**Exercise description:** Retype the records in full, exactly as they stand.

**Saved entries:**
Segment Open

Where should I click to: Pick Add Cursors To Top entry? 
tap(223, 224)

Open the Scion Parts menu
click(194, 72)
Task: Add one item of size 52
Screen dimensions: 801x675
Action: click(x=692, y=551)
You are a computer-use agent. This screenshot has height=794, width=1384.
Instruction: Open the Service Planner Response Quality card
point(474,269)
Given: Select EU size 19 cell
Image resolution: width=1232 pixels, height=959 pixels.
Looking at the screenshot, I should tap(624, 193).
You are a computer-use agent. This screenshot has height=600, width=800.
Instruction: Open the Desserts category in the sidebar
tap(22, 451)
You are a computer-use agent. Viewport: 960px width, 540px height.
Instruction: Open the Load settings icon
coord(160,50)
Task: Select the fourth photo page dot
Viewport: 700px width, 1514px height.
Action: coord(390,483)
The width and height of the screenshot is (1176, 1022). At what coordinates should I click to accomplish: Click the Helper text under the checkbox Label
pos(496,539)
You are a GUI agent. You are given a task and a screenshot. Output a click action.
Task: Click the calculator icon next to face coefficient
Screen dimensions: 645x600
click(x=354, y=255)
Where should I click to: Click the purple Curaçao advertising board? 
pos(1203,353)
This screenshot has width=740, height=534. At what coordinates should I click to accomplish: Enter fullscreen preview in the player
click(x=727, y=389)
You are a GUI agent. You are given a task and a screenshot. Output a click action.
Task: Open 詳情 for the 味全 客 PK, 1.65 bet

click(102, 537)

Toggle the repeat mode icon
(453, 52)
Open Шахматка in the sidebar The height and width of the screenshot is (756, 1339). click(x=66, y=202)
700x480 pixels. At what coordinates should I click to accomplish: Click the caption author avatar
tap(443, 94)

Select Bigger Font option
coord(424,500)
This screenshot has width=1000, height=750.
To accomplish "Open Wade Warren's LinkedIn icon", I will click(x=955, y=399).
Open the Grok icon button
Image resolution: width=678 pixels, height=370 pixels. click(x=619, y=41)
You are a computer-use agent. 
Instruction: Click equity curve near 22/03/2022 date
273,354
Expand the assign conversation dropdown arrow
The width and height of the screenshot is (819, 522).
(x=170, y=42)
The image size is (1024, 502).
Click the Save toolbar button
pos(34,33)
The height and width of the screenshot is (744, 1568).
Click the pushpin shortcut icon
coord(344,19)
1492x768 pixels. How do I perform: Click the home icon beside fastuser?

Segment Closed

**Completed exercise:**
Where should I click to: Pick Add Cursors To Top entry? 
tap(223, 224)

Open the Scion Parts menu
click(194, 72)
Task: Add one item of size 52
Screen dimensions: 801x675
Action: click(x=692, y=551)
You are a computer-use agent. This screenshot has height=794, width=1384.
Instruction: Open the Service Planner Response Quality card
point(474,269)
Given: Select EU size 19 cell
Image resolution: width=1232 pixels, height=959 pixels.
Looking at the screenshot, I should tap(624, 193).
You are a computer-use agent. This screenshot has height=600, width=800.
Instruction: Open the Desserts category in the sidebar
tap(22, 451)
You are a computer-use agent. Viewport: 960px width, 540px height.
Instruction: Open the Load settings icon
coord(160,50)
Task: Select the fourth photo page dot
Viewport: 700px width, 1514px height.
Action: coord(390,483)
The width and height of the screenshot is (1176, 1022). At what coordinates should I click to accomplish: Click the Helper text under the checkbox Label
pos(496,539)
You are a GUI agent. You are given a task and a screenshot. Output a click action.
Task: Click the calculator icon next to face coefficient
Screen dimensions: 645x600
click(x=354, y=255)
Where should I click to: Click the purple Curaçao advertising board? 
pos(1203,353)
This screenshot has width=740, height=534. At what coordinates should I click to accomplish: Enter fullscreen preview in the player
click(x=727, y=389)
You are a GUI agent. You are given a task and a screenshot. Output a click action.
Task: Open 詳情 for the 味全 客 PK, 1.65 bet

click(102, 537)

Toggle the repeat mode icon
(453, 52)
Open Шахматка in the sidebar The height and width of the screenshot is (756, 1339). click(x=66, y=202)
700x480 pixels. At what coordinates should I click to accomplish: Click the caption author avatar
tap(443, 94)

Select Bigger Font option
coord(424,500)
This screenshot has width=1000, height=750.
To accomplish "Open Wade Warren's LinkedIn icon", I will click(x=955, y=399).
Open the Grok icon button
Image resolution: width=678 pixels, height=370 pixels. click(x=619, y=41)
You are a computer-use agent. 
Instruction: Click equity curve near 22/03/2022 date
273,354
Expand the assign conversation dropdown arrow
The width and height of the screenshot is (819, 522).
(x=170, y=42)
The image size is (1024, 502).
Click the Save toolbar button
pos(34,33)
The height and width of the screenshot is (744, 1568).
Click the pushpin shortcut icon
coord(344,19)
1492x768 pixels. How do I perform: Click the home icon beside fastuser?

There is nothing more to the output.